In Your Corner: Residents Pay After City Pumps Fail

By Ryan Elijah

October 8, 2010 Updated Oct 8, 2010 at 11:47 AM EDT

Some Fort Wayne residents are still cleaning up from severe weather that swept through the area on July 18th. They say they shouldn't be stuck with thousands of dollars of clean-up costs since it was the city's pump station that failed.

"the power went out, you could just hear the water gushing", said Doneen Hedrick, who lives at Columbia/Morton.

That gushing water left over a foot of raw sewage in the Hedrick's basement and was shooting up a few feet from a toilet. Since that sewage is hazardous waste, the Hedricks and nearly a dozen other neighbors had to pay for an expensive cleaning process. The losses range from a few thousand dollars to nearly $15,000.

On July 18th, the problem started at the city's Morton Street Pump station, the storm knocked out it's primary power and also it's back-up power, causing the pumps to fail.

Most homeowners policies will not cover this type of damage unless the policy has a sewage back-up rider included.
6 residents filed a tort claim with the city of Fort Wayne and were told to get estimates of their damage. Weeks later, a letter arrived from the Risk Management office stating all of the claims were denied. While the letter was sympathetic, it stated that the pumps failed from "an act of nature" due to heavy rain, strong winds and lightning.
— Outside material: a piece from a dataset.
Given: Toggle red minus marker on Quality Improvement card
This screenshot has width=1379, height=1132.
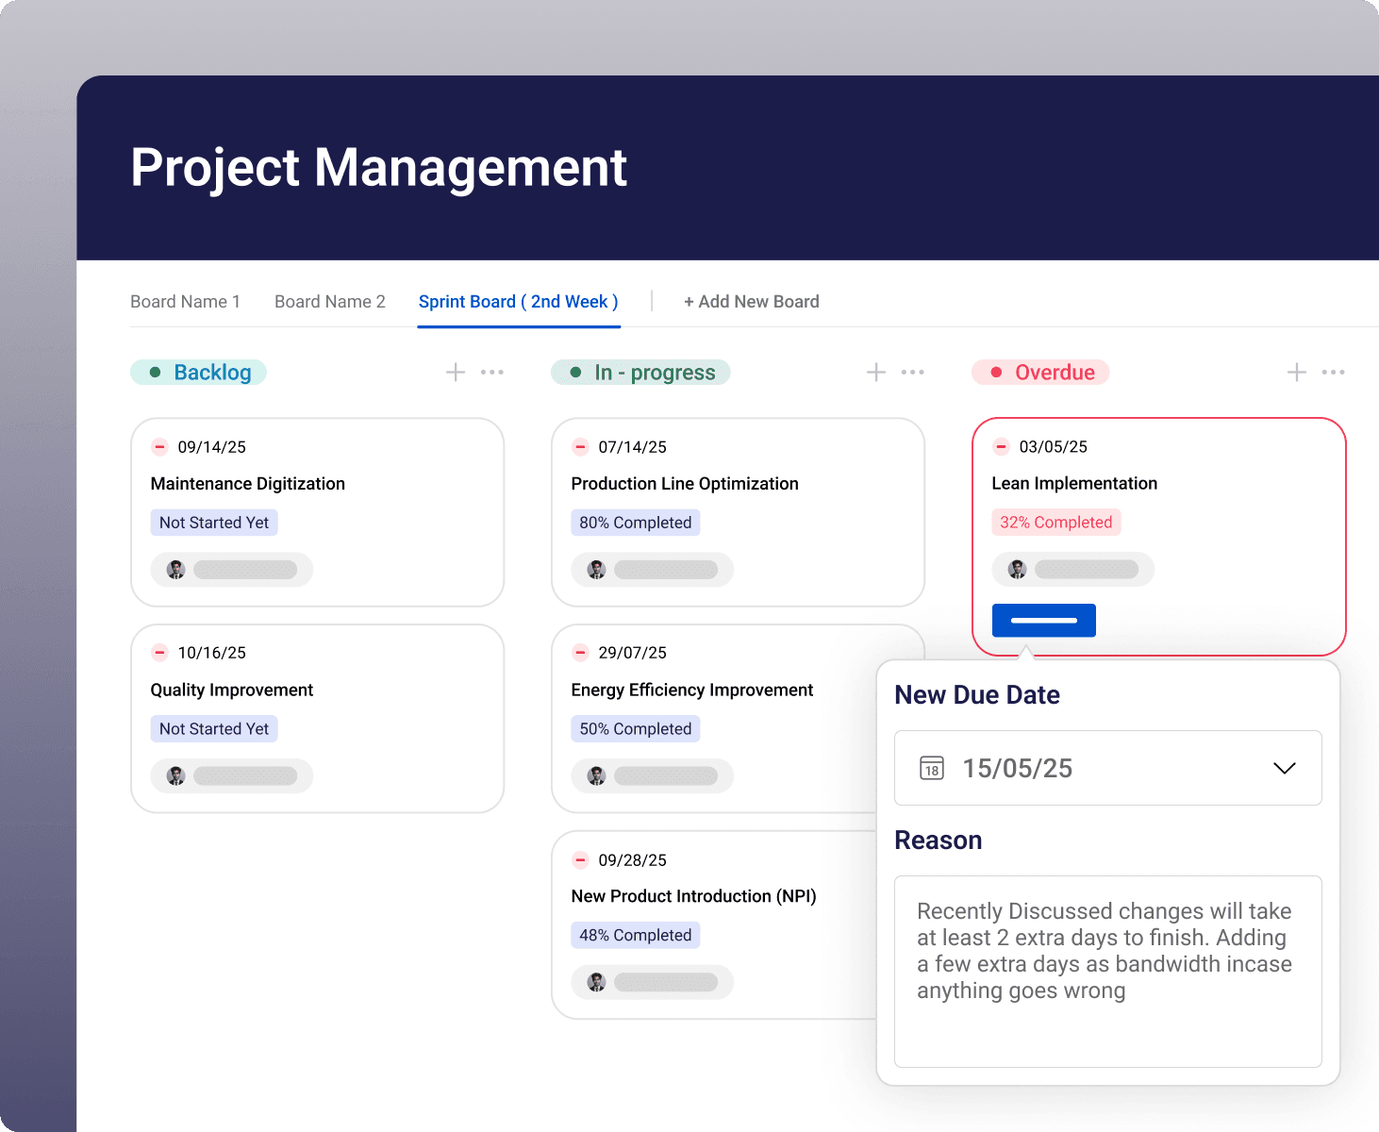Looking at the screenshot, I should click(x=160, y=653).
It also cited state code 34-13-3.

Frank Suarez, Public Information Officer for the city of Fort Wayne said, "it's very rare that both would fail because they're connected to different part of the community. The back-up is connected to a source that is not in that area".

The Lakeside Park area neighborhood is no longer in a flood zone and this is the first time they've ever had water in their homes going back nearly 20 years. While they're disappointed with the decision, some of the residents seem to be more frustrated by the process, one that they feel left them with little recourse.
Neighborhood resident Bruce Allen said "we feel like we were led along by the city. The city decides this and we don't have a realistic recourse."

"it puts the cost on us is what it does when this happens and they can basically just wash their hand of this and say, 'we're sorry'. It seems both power sources are fed by the same source and there was no generator". said Jennifer Stevenson after her basement received over $6000 in damages.

"we don't want this to happen again anytime soon, we're afraid to put our basements back together", said Doneen Hedrick.

Frank Suarez said, ""They really do truly review the process and look at the claims, if you don't submit a claim, you have no chance of getting it paid".

The city feels it won't happen again, but said putting a generator at the site is simply too costly. The sewer back-up problem is certainly not unique to Fort Wayne, and in almost all cases, unhappy residents are the end result. INC found a similar sewer dispute is likely heading to litigation in Gibraltar, Michigan. Also in 1999, Bloomington, Indiana appealed a lower court ruling that questioned whether the city was immune from the sewer damage as cited in the Indiana Code 34-13-3. The Appeals Court remanded the ruling back to the trial court.